## Work instructions:
Give again, word for word, every line below from the one that has "Click pending clock" through the one that has "Click the competing", both included, and no others.

## Data for analysis:
===

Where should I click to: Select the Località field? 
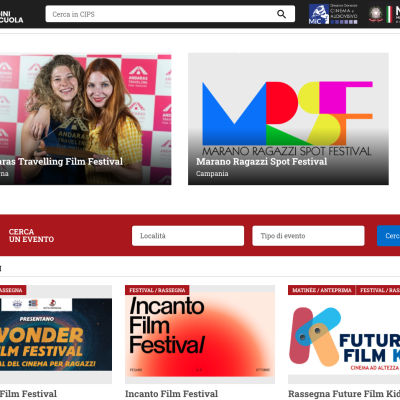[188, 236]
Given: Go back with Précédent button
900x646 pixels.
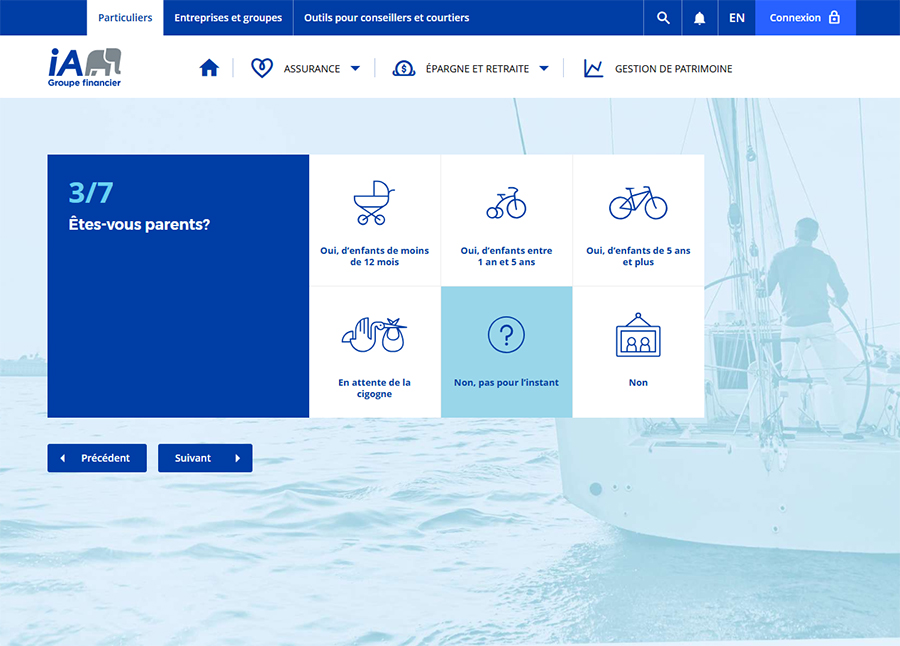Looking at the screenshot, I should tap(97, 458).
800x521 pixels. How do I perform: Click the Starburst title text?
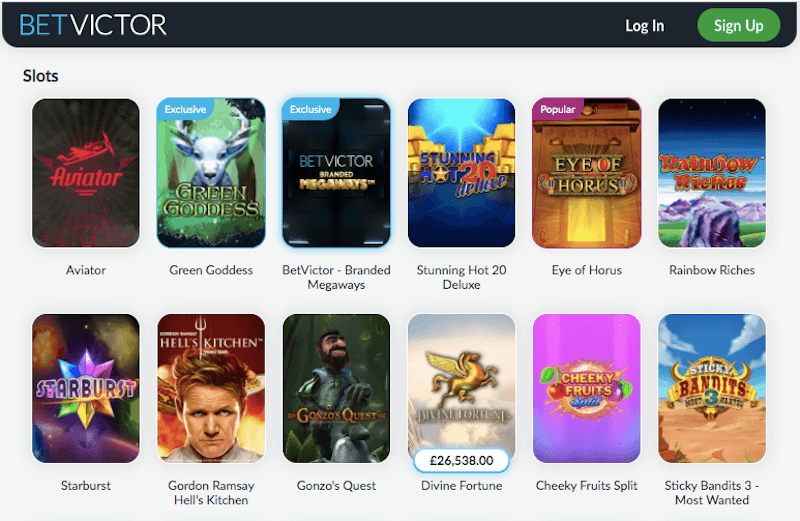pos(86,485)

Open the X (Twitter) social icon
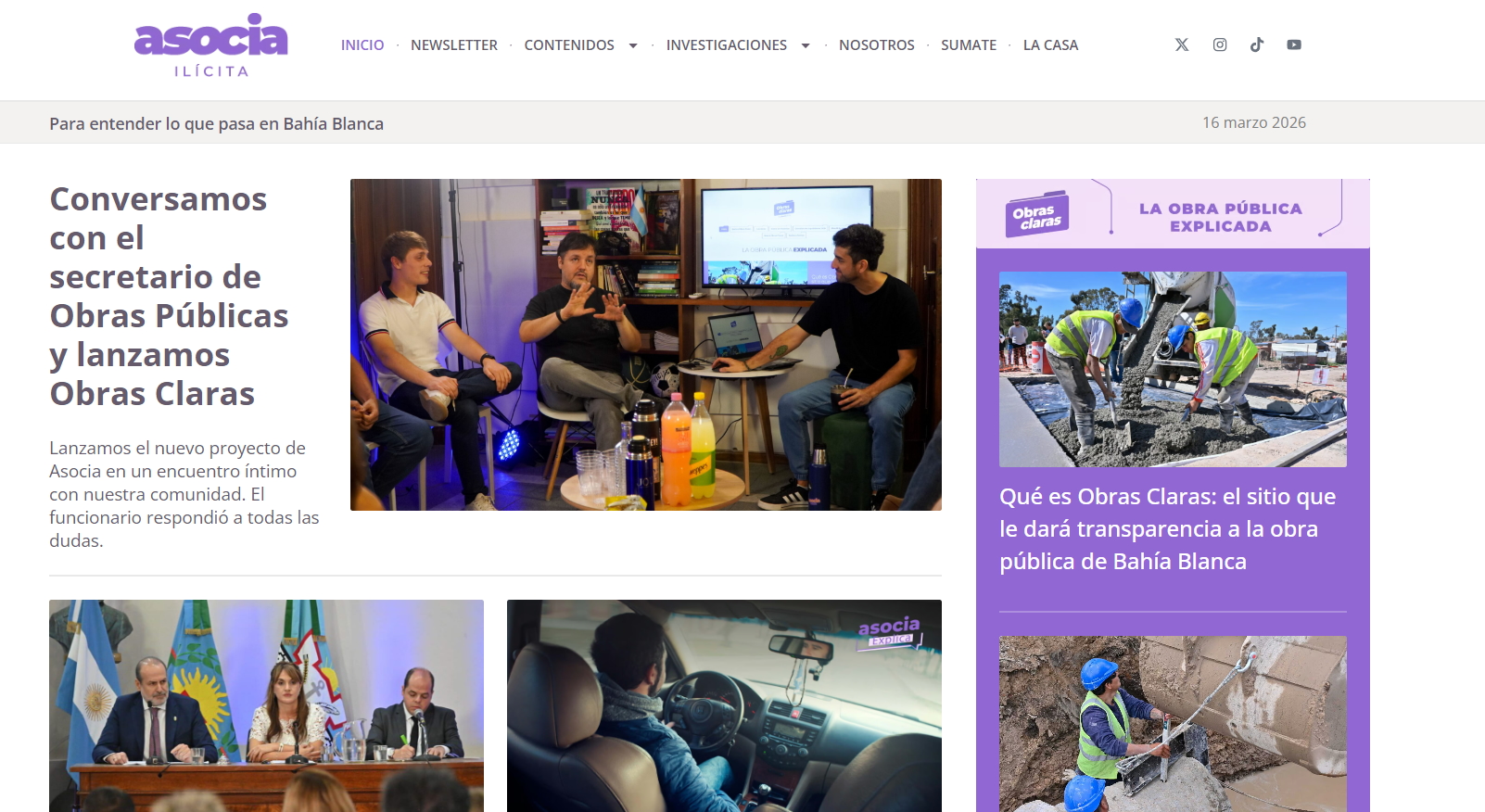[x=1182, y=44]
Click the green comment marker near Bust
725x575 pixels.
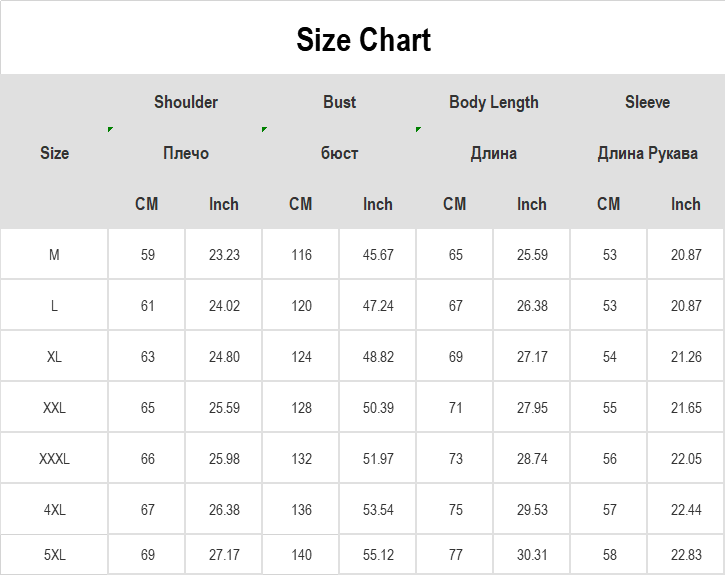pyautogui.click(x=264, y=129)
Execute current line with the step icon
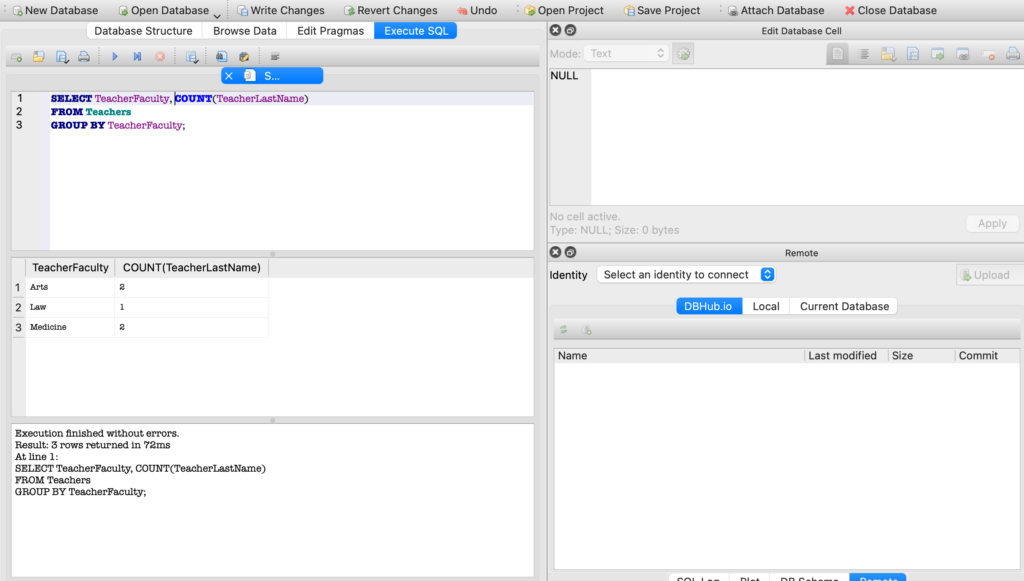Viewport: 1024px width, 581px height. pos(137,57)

===

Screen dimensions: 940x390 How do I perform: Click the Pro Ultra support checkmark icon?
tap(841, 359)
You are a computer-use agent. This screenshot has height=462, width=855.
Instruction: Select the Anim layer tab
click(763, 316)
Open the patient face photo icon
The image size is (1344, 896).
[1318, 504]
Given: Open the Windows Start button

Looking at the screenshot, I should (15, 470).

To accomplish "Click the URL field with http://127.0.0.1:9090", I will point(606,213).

===

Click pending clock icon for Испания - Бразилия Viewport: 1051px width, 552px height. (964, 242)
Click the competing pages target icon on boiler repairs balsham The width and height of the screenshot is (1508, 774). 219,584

===

## Answer:
Click pending clock icon for Испания - Бразилия Viewport: 1051px width, 552px height. (964, 242)
Click the competing pages target icon on boiler repairs balsham The width and height of the screenshot is (1508, 774). 219,584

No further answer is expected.